SET OF TASKS =
[1] Name every person mentioned in the passage on Medicare Advantage payment changes.
[2] In the passage on Medicare Advantage payment changes, rewrite the paragraph beginning "With the three-year phase-in" as a short bulleted list that keeps its main facts.
[3] Proceed with the passage on Medicare Advantage payment changes, picking up after its final sentence.

PASSAGE SHOWN =
..........

With the three-year phase-in, insurers will receive payments that are based on one-third of the new formula in the first year, and two-thirds on the old one. Altogether, Medicare estimates that Medicare Advantage plans will be paid 3.32 percent more next year than this year. Under the original limits proposed by the administration, that increase would have been around 1 percent. Previous changes in the payment model have also taken three years.

The policy’s opponents have argued that the change could erode benefits for the plans’ customers, and might have a disproportionate effect on poor and minority populations. The slower rollout did not mollify them.

“While we appreciate that C.M.S. moved to a phased-in approach, the underlying policy is fundamentally unchanged,” said Mary Beth Donahue, the president of the Better Medicare Alliance, an industry group that spent eight figures on television ads fighting the policy. We remain concerned about the unintended consequences for seniors of this risk-adjustment policy.”

But the Alliance of Community Health Plans, a group representing nonprofit insurers, said in a statement that it approved of the new approach: “We support the risk-adjustment model changes to focus on delivering results for consumers and address underlying incentives to aggressively document.”

Insurers have often challenged the agency’s Medicare actions in court, but it is unclear whether any insurers will contest this policy.

Some advocates and experts said they found the new formula too timid. The Medicare Payment Advisory Commission (MedPAC), which recommends policies to Congress, wrote in a comment letter that the proposed changes, while “directionally correct, are insufficient to address the magnitude of excess Medicare spending.”

Mark Miller, a former executive director at MedPAC, had urged Medicare to go even further than its initial proposal. He is now an executive vice president at Arnold Ventures, a policy and advocacy organization closely affiliated with a group that funded television ads defending the change. He described the final approach as a disappointment. “They are essentially bowing to the plans,” he said in an email.

In February, a few weeks after issuing their proposal, top health officials in the Biden administration vigorously defended the change. In a series of tweets, Secretary Xavier Becerra of Health and Human Services characterized criticisms of the policy as “disinformation being pushed out by high-paid industry hacks and their allies.” In an interview with The New York Times, Dr. Meena Seshamani, Medicare’s top official, said she was committed to “holding the industry accountable for gaming the system.”

..........

ENTRIES SUPPLIED =
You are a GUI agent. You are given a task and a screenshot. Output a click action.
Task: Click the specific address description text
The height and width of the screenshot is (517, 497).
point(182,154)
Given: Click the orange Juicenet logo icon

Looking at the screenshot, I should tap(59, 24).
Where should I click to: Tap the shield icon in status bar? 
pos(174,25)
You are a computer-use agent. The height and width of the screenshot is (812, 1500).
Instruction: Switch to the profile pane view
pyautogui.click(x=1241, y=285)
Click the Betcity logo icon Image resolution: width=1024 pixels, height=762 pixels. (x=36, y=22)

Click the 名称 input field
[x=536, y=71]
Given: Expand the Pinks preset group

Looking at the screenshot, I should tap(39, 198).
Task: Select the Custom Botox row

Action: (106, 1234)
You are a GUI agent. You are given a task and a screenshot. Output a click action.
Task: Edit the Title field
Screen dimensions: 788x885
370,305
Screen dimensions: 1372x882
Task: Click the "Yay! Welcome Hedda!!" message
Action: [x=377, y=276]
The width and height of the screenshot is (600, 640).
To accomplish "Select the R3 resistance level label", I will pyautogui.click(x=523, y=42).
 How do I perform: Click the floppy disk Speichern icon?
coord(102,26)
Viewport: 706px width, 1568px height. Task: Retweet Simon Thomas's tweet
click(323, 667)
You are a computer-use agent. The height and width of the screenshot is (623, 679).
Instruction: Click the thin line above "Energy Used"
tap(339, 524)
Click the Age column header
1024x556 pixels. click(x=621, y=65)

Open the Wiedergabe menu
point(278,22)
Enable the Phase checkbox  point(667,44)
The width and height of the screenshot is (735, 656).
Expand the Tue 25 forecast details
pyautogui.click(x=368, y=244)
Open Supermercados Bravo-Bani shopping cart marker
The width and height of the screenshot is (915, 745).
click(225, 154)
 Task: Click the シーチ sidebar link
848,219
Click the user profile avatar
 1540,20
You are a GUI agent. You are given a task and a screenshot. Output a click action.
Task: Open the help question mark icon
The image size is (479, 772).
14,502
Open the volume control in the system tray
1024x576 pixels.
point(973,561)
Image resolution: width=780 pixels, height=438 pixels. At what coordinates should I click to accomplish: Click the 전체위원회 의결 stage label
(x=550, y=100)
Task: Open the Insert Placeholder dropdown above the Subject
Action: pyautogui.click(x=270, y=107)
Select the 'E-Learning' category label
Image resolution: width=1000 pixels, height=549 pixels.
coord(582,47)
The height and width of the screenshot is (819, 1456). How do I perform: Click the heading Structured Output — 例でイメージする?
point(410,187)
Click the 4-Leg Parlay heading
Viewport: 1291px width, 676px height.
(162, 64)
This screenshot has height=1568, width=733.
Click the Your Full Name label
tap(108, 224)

..........

ANSWERS TO THIS EXERCISE =
[1]
- Mary Beth Donahue
- Mark Miller
- Xavier Becerra
- Meena Seshamani

[2]
- Under the three-year phase-in, first-year payments to insurers will be based one-third on the new formula and two-thirds on the old one.
- Medicare estimates that Medicare Advantage plans will be paid 3.32 percent more next year than this year.
- The administration's original limits would have produced an increase of about 1 percent.
- Earlier changes to the payment model also took three years.

[3]
Ms. Brooks-LaSure’s comments Friday were more measured, emphasizing the perspectives of “stakeholders” in the Medicare program. She said she did not feel that Medicare was folding to industry pressure.

The payment change is one of a series of tough rules for the program recently proposed or completed by the administration. Another proposal would place tighter controls on industry marketing and make it harder for plans to deny care to patients. And a rule finalized in January requires the plans to repay the government for a greater share of overpayments uncovered through audits.

Though the Medicare Advantage program has long enjoyed strong bipartisan support on Capitol Hill, few leading lawmakers have stepped forward in this round to defend the plans, despite all the lobbying. Republicans on committees that oversee the programs wrote letters to Medicare officials asking technical questions about the change, but avoided strong criticism of the policy. On Tuesday, 17 House Democrats sent Medicare officials a letter asking them to delay implementation, but not cancel it.

Bill Cassidy of Louisiana, a physician who is the top Republican on the Senate Health, Education, Labor and Pensions Committee, and Senator Jeff Merkley, a Democrat from Oregon, introduced legislation on Tuesday that would take further steps to prevent “unreasonable payments, coding or diagnoses.”